Don’t order an echocardiogram for the routine evaluation of pediatric chest pain in the absence of a concerning history or ECG abnormalities.
|Rationale and Comments:||Chest pain is a common presenting symptom in pediatrics but is rarely life-threatening, and the vast majority of cases are not cardiac in origin. Therefore, the addition of an echocardiogram only adds diagnostic value in very limited circumstances and increases the cost of care. If the patient has a concerning personal history (exertional chest pain with an abnormal ECG) or family history of sudden or unexplained death or cardiomyopathy or ECG abnormalities, consultation with a pediatric cardiologist is generally recommended prior to obtaining an echocardiogram. Therefore, it is important to obtain a complete personal and family history,* physical examination, and screening ECG, if the treating physician feels that the chest pain is cardiac in nature, prior to proceeding with cardiac consultation and echocardiography. (*Family history should assess specifically for the following types of cardiovascular diseases: connective tissue disorders; cardiomyopathies; arrhythmias, including need for pacemaker or defibrillator implantation; storage diseases; sudden unexplained death; premature cardiovascular disease prior to the age of 50 years.)|
|References:||• Campbell RM, et al. ACC/AAP/AHA/ASE/HRS/SCAI/SCCT/SCMR/SOPE 2014 appropriate use criteria for initial transthoracic echocardiography in outpatient pediatric cardiology: a report of the American College of Cardiology Appropriate Use Criteria Task Force, American Academy of Pediatrics, American Heart Association, American Society of Echocardiography, Heart Rhythm Society, Society for Cardiovascular Angiography and Interventions, Society of Cardiovascular Computed Tomography, Society for Cardiovascular Magnetic Resonance, and Society of Pediatric Echocardiography. J Am Coll Cardiol. 2014;64(19):2039-2060.

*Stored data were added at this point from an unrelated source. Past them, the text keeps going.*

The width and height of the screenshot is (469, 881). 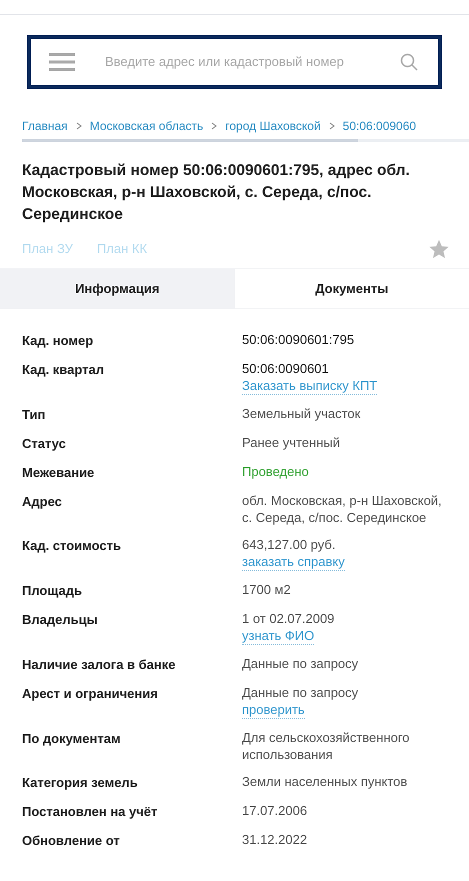 What do you see at coordinates (342, 509) in the screenshot?
I see `field-value: обл. Московская, р-н Шаховской, с. Середа, с/пос. Серединское` at bounding box center [342, 509].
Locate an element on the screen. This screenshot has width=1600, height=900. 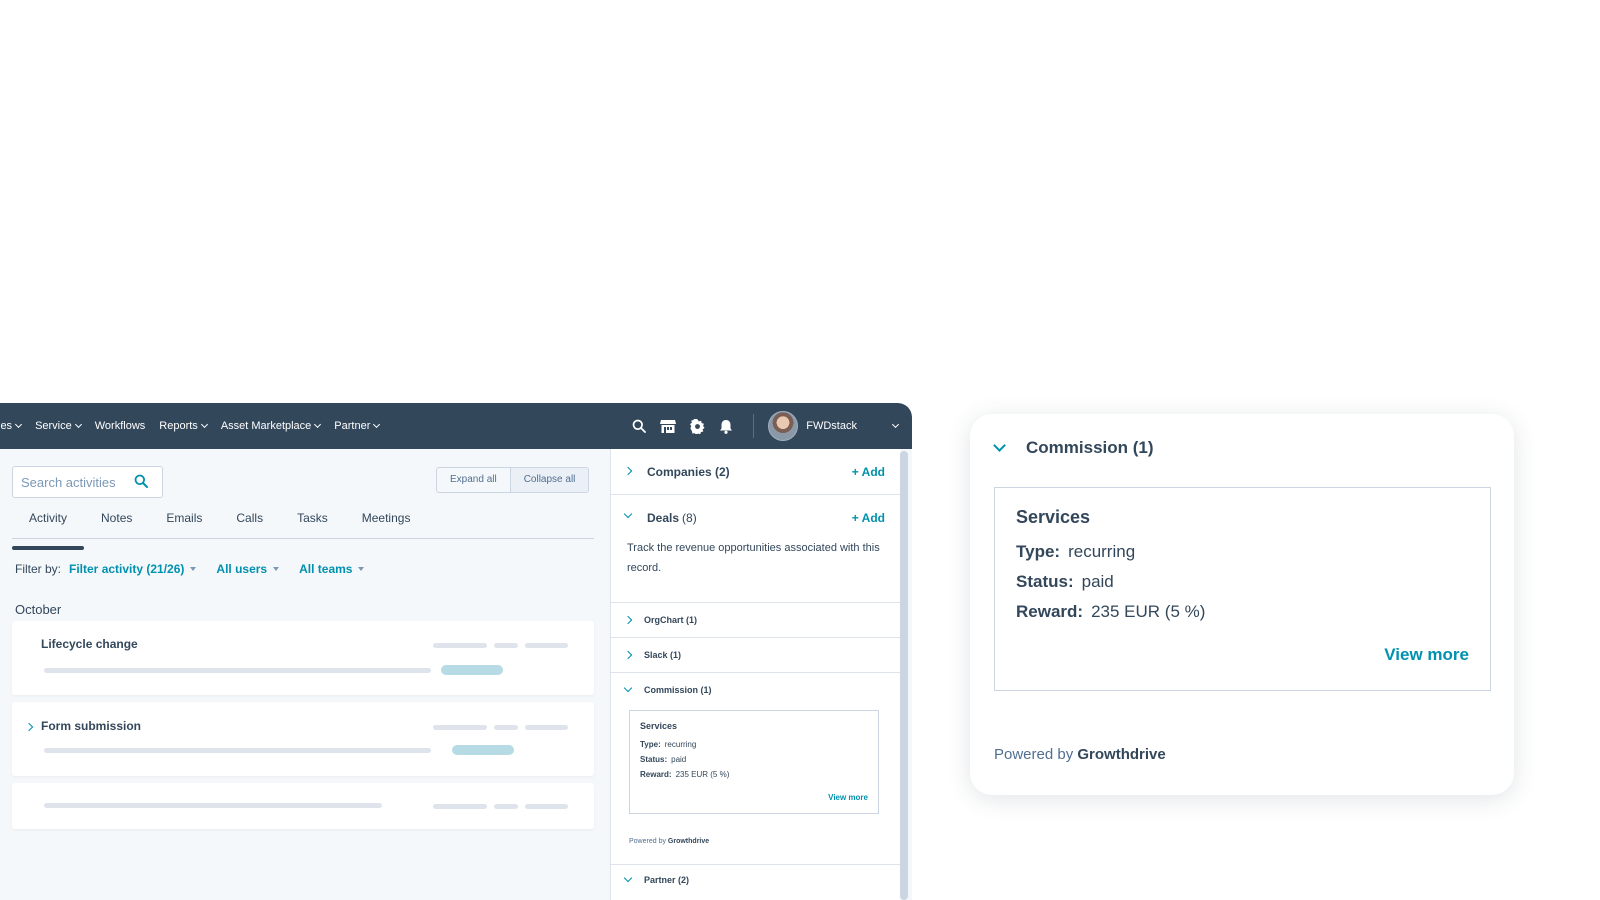
tab-calls: Calls is located at coordinates (250, 524).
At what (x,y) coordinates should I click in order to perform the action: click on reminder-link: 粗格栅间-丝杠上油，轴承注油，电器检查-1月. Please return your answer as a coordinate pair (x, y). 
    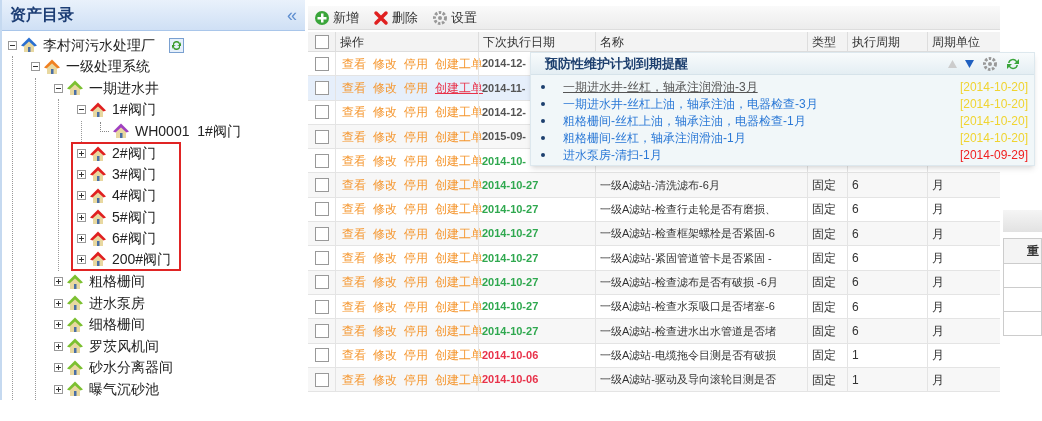
    Looking at the image, I should click on (684, 120).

• Friedman KG, et al. Management of pediatric chest pain using a standardized assessment and management plan. Pediatrics. 2011;128(2):239-245.
• Chamberlain RC, et al. Evaluating appropriate use of pediatric echocardiograms for chest pain in outpatient clinics. J Am Soc Echocardiogr. 2017;30(7):708-713.
• Nguyen T, et al. Application of the pediatric appropriate use criteria for chest pain. J Pediatr. 2017;185:124-128.